D. – Questi continui attacchi raccontano come le istituzioni locali siano ancora molto deboli e che forse ci vorrebbe una maggiore cooperazione internazionale?

R. – Certamente la missione militare dell’Unione Africana non è stata sufficiente, soprattutto perché all’interno della missione le truppe kenyote hanno tentato, più volte,di agire indipendentemente e ovviamente regolando i conti con al-Shabaab. E questo sicuramente è stato un punto di debolezza. Ma dobbiamo anche prendere atto che nel Summit di Nairobi di maggio si sono presentati tutti i grandi investitori internazionali, con l’intenzione di riuscire ad aiutare ed eventualmente rafforzare la missione militare dell’Unione Africana e anche di riprendere tutto il piano di rifacimento delle infrastrutture, delle scuole, degli ospedali, che è fondamentale per riportare quantomeno la parte centromeridionale della Somalia a uno stato di vita decente.

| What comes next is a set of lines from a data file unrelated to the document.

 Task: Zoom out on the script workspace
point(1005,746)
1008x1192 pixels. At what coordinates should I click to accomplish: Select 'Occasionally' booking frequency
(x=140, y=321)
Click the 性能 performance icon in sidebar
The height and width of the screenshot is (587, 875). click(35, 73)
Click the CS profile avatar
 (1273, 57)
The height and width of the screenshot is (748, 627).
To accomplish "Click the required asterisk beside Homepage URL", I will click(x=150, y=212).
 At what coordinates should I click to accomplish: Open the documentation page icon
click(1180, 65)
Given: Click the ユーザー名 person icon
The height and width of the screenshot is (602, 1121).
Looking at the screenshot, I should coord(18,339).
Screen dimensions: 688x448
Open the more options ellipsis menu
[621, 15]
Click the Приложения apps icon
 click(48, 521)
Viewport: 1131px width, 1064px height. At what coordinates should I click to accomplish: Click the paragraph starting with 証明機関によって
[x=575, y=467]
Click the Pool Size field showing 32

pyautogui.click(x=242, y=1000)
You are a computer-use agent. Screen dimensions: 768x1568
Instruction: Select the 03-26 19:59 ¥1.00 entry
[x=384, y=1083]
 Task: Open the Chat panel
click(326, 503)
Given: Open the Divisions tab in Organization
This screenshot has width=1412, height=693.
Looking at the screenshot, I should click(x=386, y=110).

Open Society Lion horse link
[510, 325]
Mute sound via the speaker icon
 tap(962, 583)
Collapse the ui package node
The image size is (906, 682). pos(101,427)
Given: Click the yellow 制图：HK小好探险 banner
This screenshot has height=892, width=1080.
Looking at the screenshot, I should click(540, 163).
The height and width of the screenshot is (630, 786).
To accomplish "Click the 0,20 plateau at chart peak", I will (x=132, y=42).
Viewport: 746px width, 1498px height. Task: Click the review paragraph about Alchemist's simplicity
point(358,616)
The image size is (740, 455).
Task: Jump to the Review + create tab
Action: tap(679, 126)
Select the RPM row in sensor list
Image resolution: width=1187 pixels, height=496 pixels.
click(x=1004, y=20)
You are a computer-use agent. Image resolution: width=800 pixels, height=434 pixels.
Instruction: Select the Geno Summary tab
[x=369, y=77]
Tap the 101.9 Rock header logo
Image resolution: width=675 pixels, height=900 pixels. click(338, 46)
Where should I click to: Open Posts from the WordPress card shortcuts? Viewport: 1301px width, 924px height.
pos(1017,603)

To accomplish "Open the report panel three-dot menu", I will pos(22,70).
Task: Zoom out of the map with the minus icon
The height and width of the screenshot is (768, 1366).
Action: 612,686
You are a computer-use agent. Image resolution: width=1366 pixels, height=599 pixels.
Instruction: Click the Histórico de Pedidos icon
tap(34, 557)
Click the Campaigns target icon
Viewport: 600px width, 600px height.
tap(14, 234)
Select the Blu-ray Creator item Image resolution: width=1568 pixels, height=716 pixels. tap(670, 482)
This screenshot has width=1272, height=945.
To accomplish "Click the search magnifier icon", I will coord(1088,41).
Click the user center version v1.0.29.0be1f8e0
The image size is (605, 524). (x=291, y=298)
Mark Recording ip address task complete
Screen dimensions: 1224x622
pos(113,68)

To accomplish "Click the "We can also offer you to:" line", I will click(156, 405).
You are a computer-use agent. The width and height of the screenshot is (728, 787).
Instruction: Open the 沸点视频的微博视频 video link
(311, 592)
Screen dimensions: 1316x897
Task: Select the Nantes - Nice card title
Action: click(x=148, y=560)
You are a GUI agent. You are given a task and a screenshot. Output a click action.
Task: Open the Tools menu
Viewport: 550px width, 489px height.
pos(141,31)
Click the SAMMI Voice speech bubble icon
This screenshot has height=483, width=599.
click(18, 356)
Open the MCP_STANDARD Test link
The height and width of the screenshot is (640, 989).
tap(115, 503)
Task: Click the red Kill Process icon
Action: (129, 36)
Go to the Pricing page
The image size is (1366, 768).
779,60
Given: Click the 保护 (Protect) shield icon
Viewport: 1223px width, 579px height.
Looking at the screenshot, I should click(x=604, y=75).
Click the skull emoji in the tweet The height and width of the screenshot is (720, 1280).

D. – La Somalia è anche crocevia per il flusso migratorio, con il triste dato dei criminali che trafficano con gli esseri umani…

R. – Questo avviene nelle zone soprattutto a nord del Paese, delle quali in questo momento non ci siamo occupati, che sostanzialmente si sono dichiarate indipendenti, anche se non riconosciute da nessuno, e che sono state il perno della pirateria e adesso sono il perno del traffico di esseri umani. Io credo che il governo oggi faccia fatica a coprire i due obiettivi: se si vuole veramente combattere questo vergognoso traffico, ciò va fatto con moltissime forze internazionali. Quindi, l’aiuto internazionale non solo deve andare anche adesso per la parte economica al governo in carica, ma deve soprattutto coprire la parte della lotta al traffico di esseri umani, che l’attuale governo somalo non è assolutamente in grado di fare, perché già l’impegno contro al-Shabaab è quasi al di sopra delle proprie forze.

D. – Come si interviene in una situazione come quella somala, che è del tutto peculiare rispetto a quella della Libia, Iraq e Siria?

R. – La guida delle operazioni, seppur in maniera non eclatante e non rilevante, è passata oggi nelle mani di Gran Bretagna e Stati Uniti, più alcuni altri Paesi, anche lontanissimi come - per esempio – il Giappone. E' strano che l'Italia, che poteva essere in prima linea e lo è stata per molti anni, sia oggi assolutamente nell’ombra. Questo, a mio parere, non porta grandi vantaggi, perché abbiamo visto più volte, com’è stato sottolineato anche nelle fasi dell’Iraq, che l’intervento degli Stati Uniti  non ha portato i risultati che si speravano, anzi spesso non è riuscito a portarli affatto. Comunque, in questo momento, è l’asse Gran Bretagna-Stati Uniti che, in qualche modo, sta guidando sia la parte degli investimenti esteri, sia più a latere la consulenza di tipo militare, che è notevolmente aumentata da quanto le Nazioni Unite, nel 2013, hanno abrogato il blocco delle forniture di armamenti al nuovo esercito somalo. Dopo l’uscita della Gran Bretagna dall’Unione Europea appare chiaro che l’Europa, in questo momento, soprattutto a causa dell’uscita di scena dell’Italia, non è l’interlocutore della vicenda somala. Non resta, quindi, altro che trattare a livello internazionale, in sede Nazioni Unite, con gli Stati Uniti, cercando di trovare una linea comune.